Use an "action only" outline to prepare your plot.  This is not the kind of outline you learned in school.

1) Purchase a package of 3x5 (or slightly oversized) ruled index cards.

2) Number them (in pencil, not pen).

3) Build your plot one action at a time.  For example, each statement below would be one card.  No details, environment, or dialogue allowed!  Action only!

1. A man is seen walk-running down a street at night.
2. The man rushes down the subway stairs to the underground.
3. The man glanced behind himself constantly.
4. His train arrives and he jumps on with a final glance around.
5. The train fills up and moves ahead.
6. See the man being jostled in the crowd.
7. The train reaches its stop and the crowd departs.
8. The man lies dead on the floor of the train.

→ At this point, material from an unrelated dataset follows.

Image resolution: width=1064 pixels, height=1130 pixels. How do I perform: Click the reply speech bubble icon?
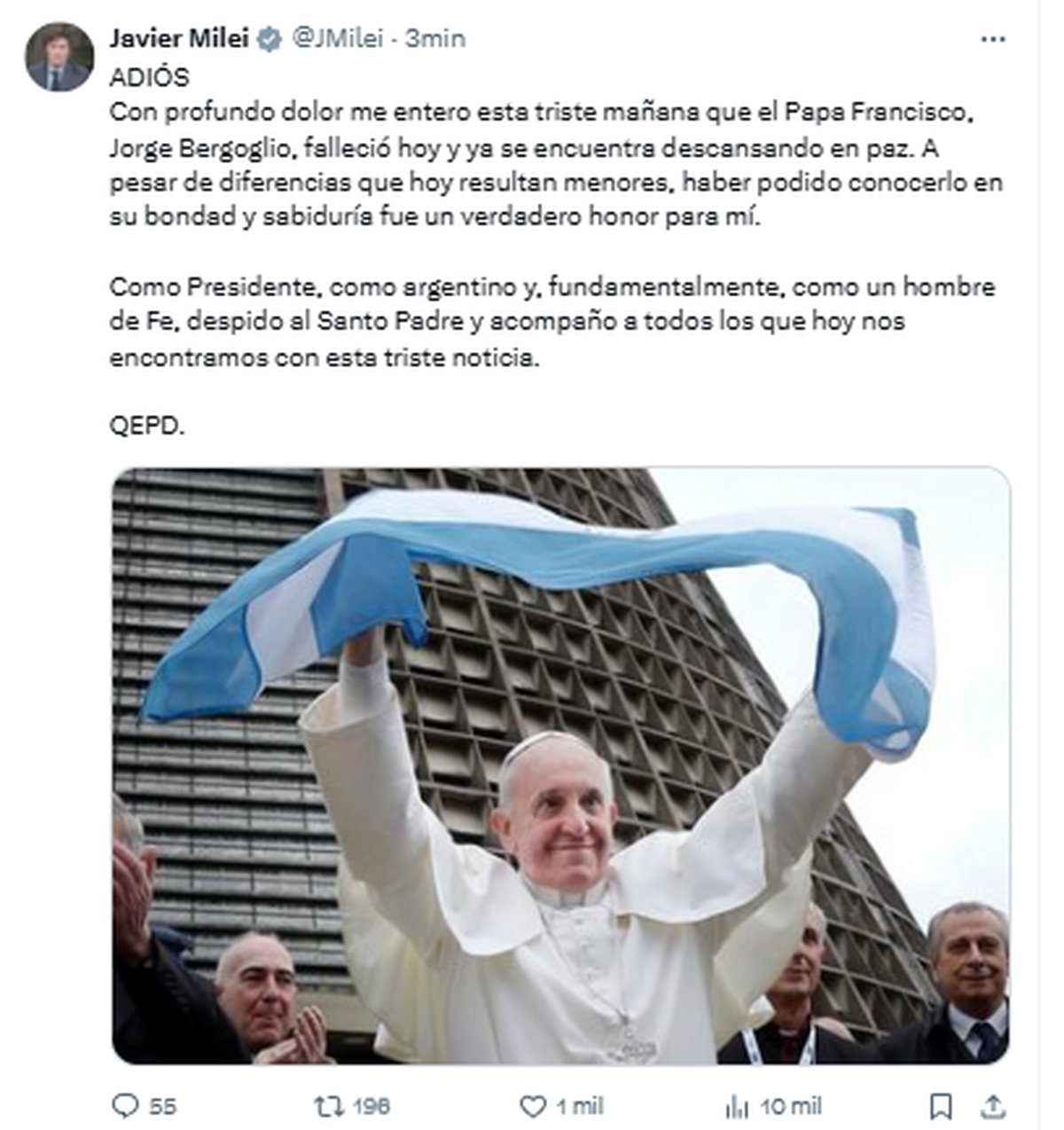point(126,1105)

Here you have just action outlined the opening scene to a murder mystery.  Do this with your entire project first.

Next, use your action outline to compose a working treatment of a few pages.  The treatment can contain a bit of environment and a snippet of dialogue, but not much.

Now, you are ready to begin to write your first draft.  You have a structure that allows you a great deal of freedom while you write your draft.  In using the cards, you will be able to switch them around and change the numbers on them until you have an action outline that suits you.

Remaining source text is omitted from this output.